- Associated Press - Wednesday, January 12, 2011

LISBON | Tensions over Europe’s simmering debt crisis eased slightly on Wednesday as ailing Portugal, viewed as the next candidate for a bailout after Greece and Ireland, showed it can still raise money on international markets and the EU proposed to boost the size and powers of its rescue fund.

But the relatively high interest rate demanded by investors to lend Portugal $1.62 billion shows the country - and the wider region - still face an uncertain outlook.

“This is one hurdle that has been overcome, but it’s not the end of the problems for Portugal and the eurozone,” said Ian Stannard, an analyst at BNP Paribas. “This auction is not going to make the problems go away.”

EU officials seemed to accept the fact that the debt crisis is far from over and might even turn nastier if debt speculators target larger economies like Spain.

The European Union’s top monetary official, Olli Rehn, said he wanted a precautionary increase in the $570 billion bailout fund for debt-stressed eurozone countries.

Though Germany, the bloc’s chief financier, has not yet committed to such a move, Mr. Rehn said discussions with the 17 eurozone governments are making progress.

Markets are worried the existing fund might be too small and the euro currency become endangered if a bigger economy like Spain, which makes up more than 10 percent of the eurozone economy, runs into financial trouble.

There were fears that Portugal’s first bond auction of the year might compound the eurozone’s problems, with speculation that interest rates could be punishingly high or that investors might even stay away from the auction due to concerns about the debt-laden country’s fiscal health.

However, Portugal was relieved to pay a far lower rate for its longer-term debt than previously. The government debt agency said it sold $840 million in bonds with a 2014 maturity and $775 million in 2020 bonds.
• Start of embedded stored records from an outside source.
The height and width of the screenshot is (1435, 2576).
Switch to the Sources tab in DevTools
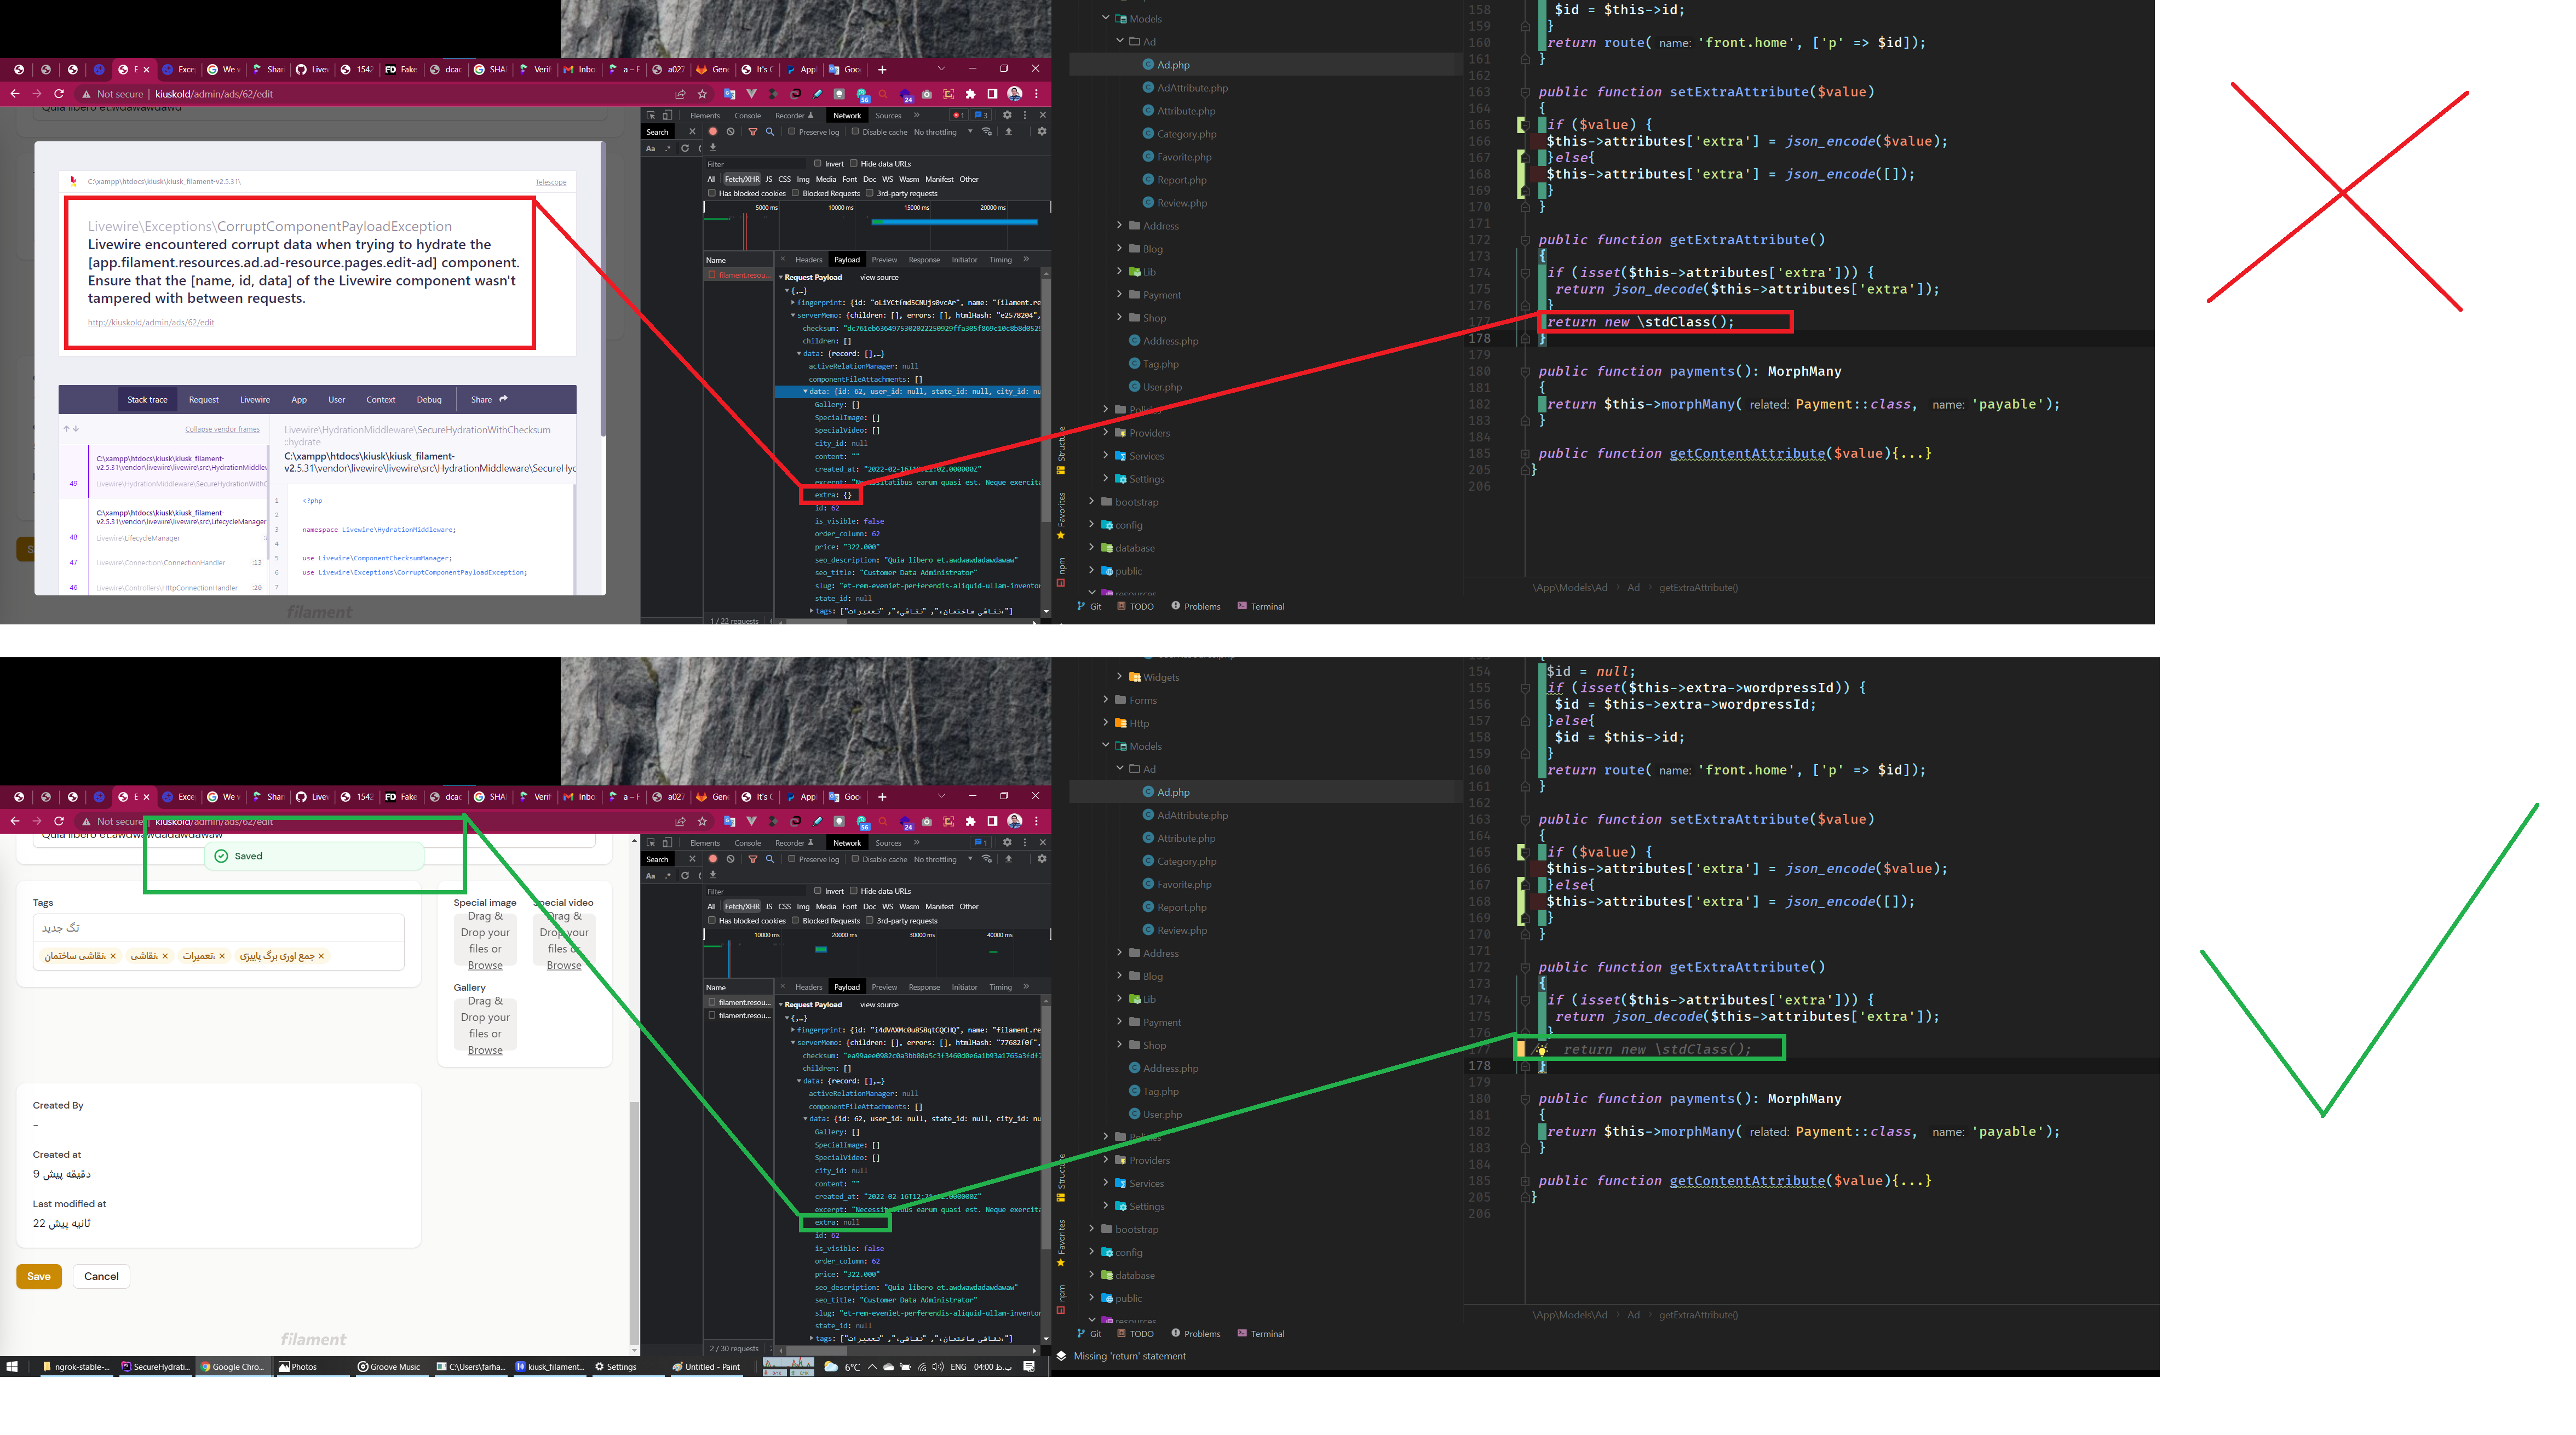pyautogui.click(x=888, y=116)
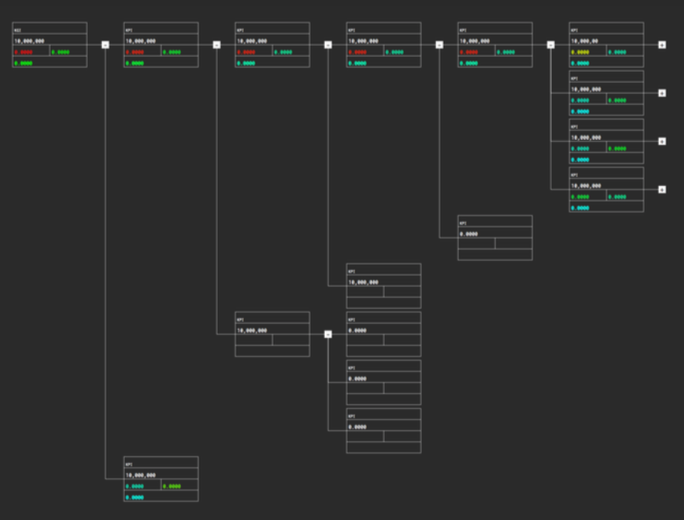The image size is (684, 520).
Task: Collapse the root ROI node's children
Action: (105, 44)
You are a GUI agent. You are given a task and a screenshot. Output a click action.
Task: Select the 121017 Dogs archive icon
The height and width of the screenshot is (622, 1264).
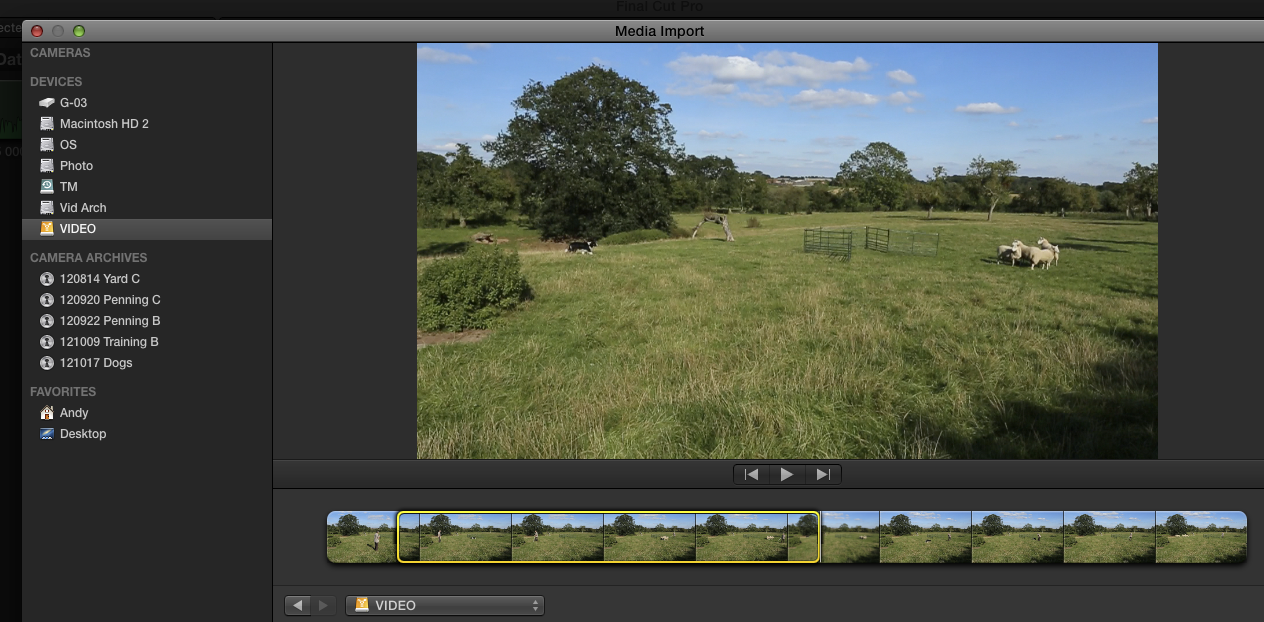pyautogui.click(x=46, y=363)
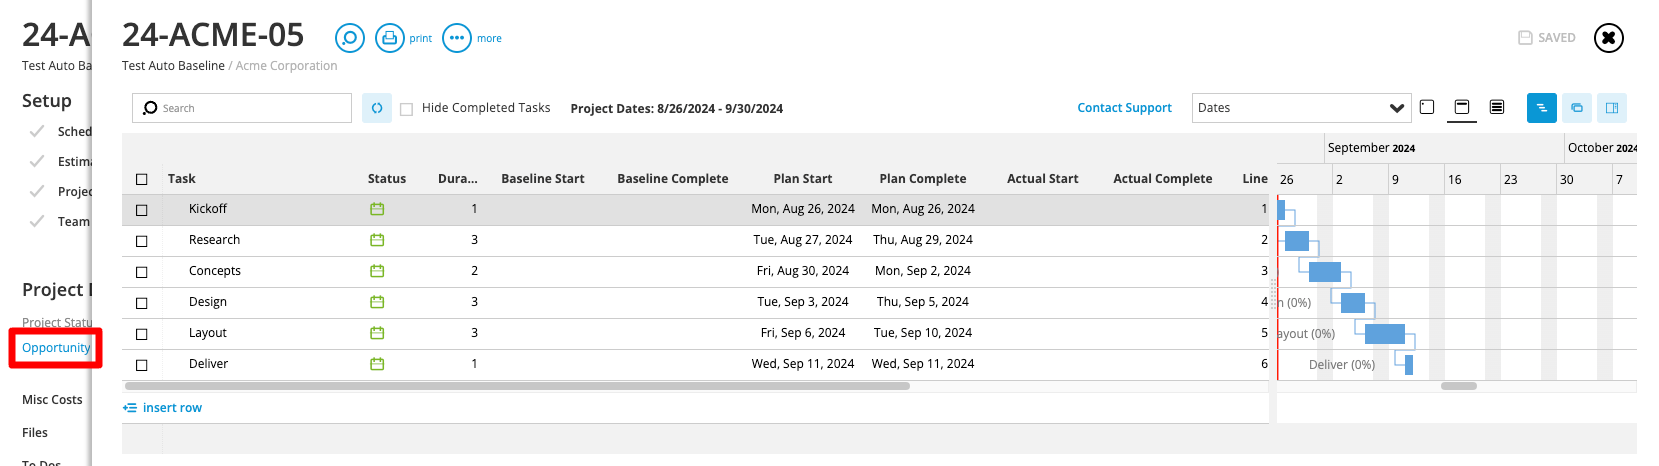Click the Design row status calendar icon
This screenshot has height=466, width=1659.
pos(377,302)
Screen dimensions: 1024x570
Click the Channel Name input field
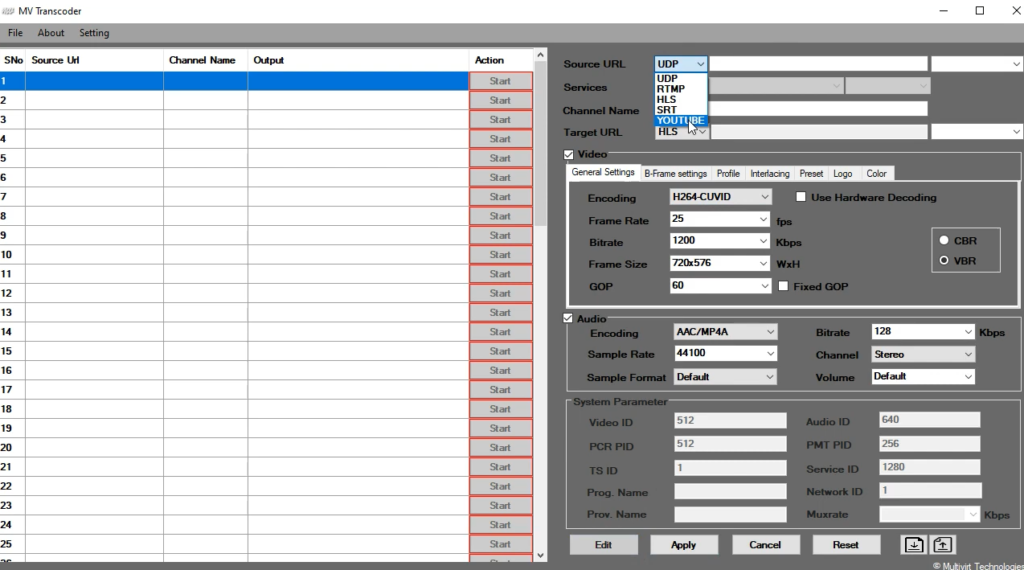point(818,109)
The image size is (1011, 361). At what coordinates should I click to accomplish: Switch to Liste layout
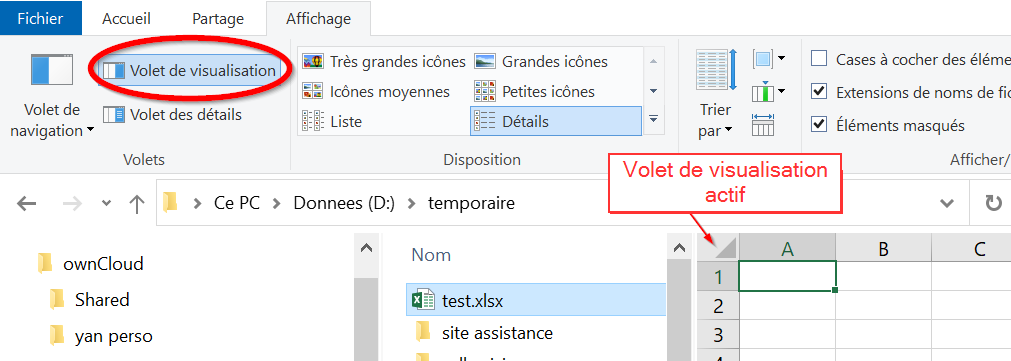pyautogui.click(x=333, y=121)
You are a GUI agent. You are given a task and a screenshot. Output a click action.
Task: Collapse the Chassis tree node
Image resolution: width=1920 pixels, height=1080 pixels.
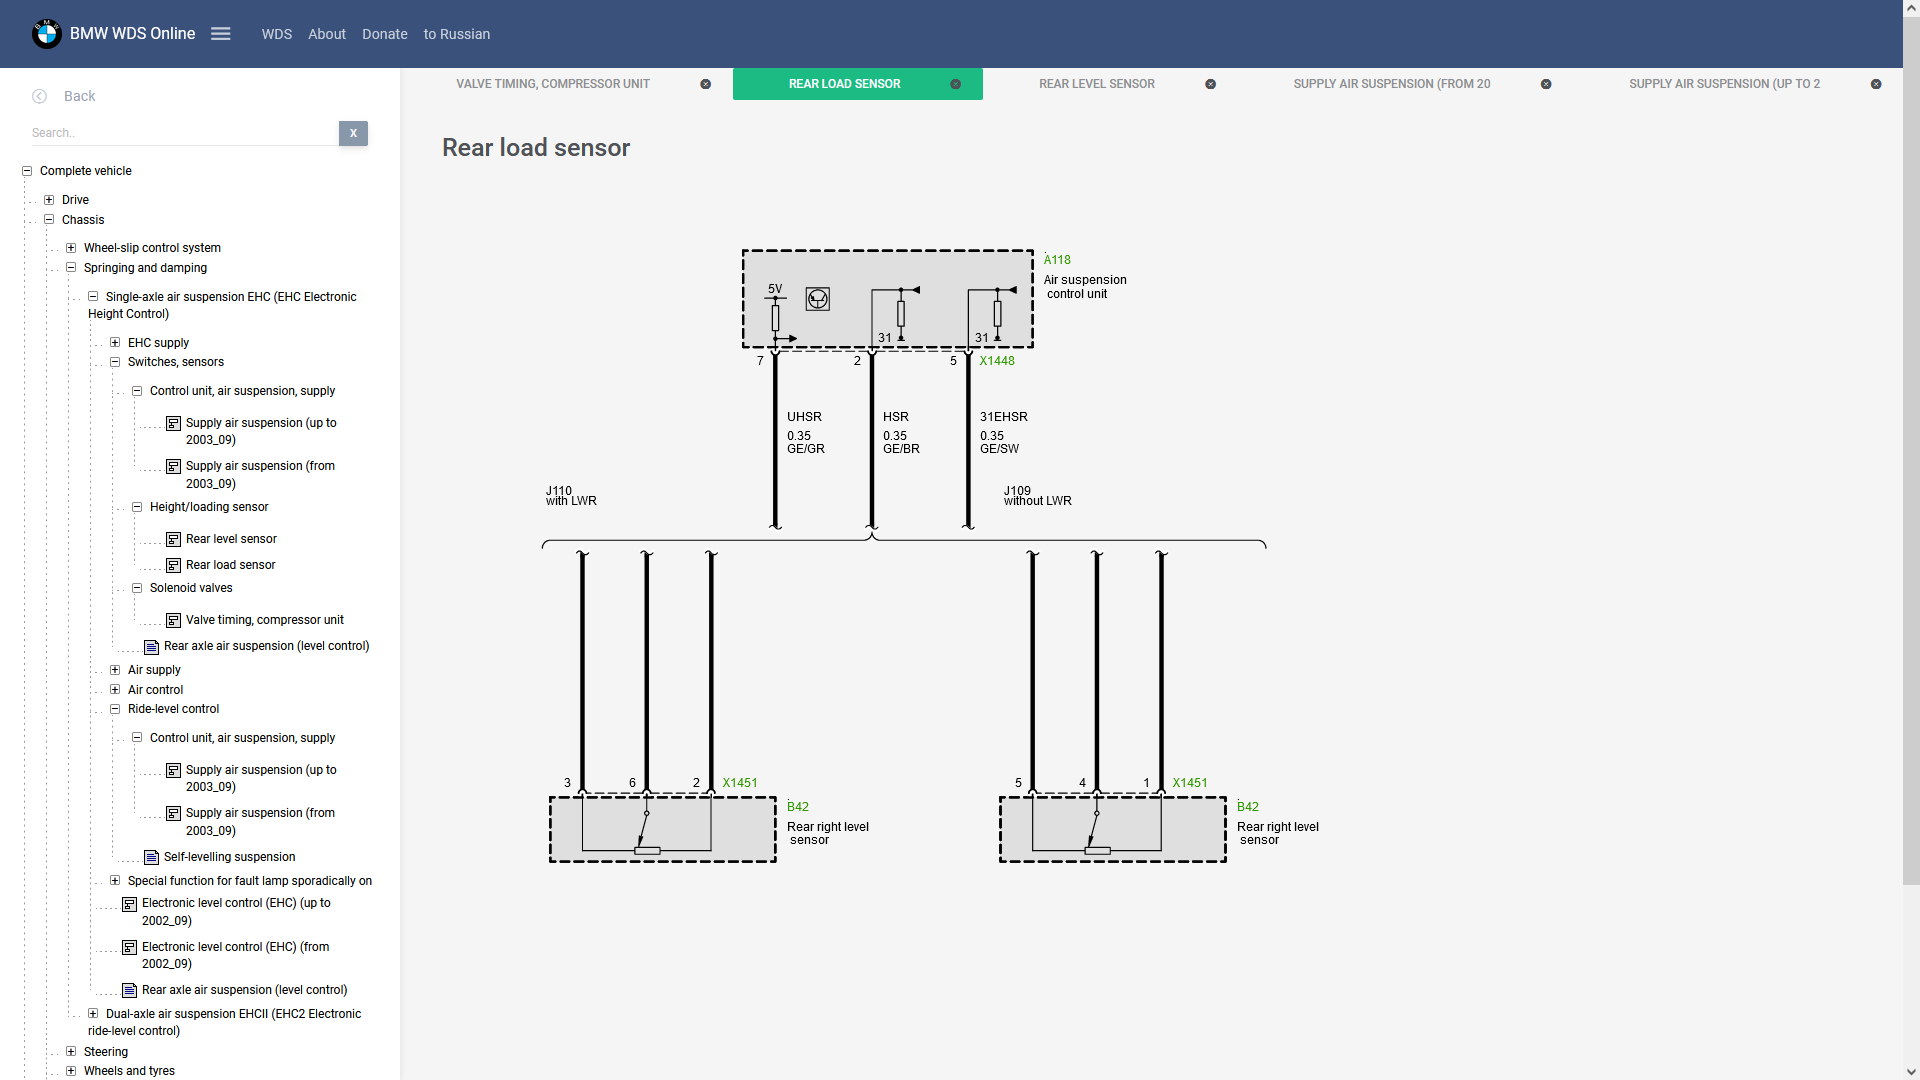[49, 220]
Demand for both was more than twice the amount on offer.

The major source of encouragement came from the fact that the yield on the 2020 bond dipped to 6.716 percent from 6.806 percent the last time Portugal tapped investors in November.

“This expression of confidence in Portugal is of the greatest importance. It’s our first result” in the battle to restore market faith in the country, Portuguese Prime Minister Jose Socrates told reporters during a visit to a trade fair in Frankfurt, Germany.

Portugal reduced its budget deficit to at least 7.3 percent of gross domestic product last year, from 9.3 percent in 2009, according to the government.

It is aiming for 4.6 percent, roughly the eurozone average, this year.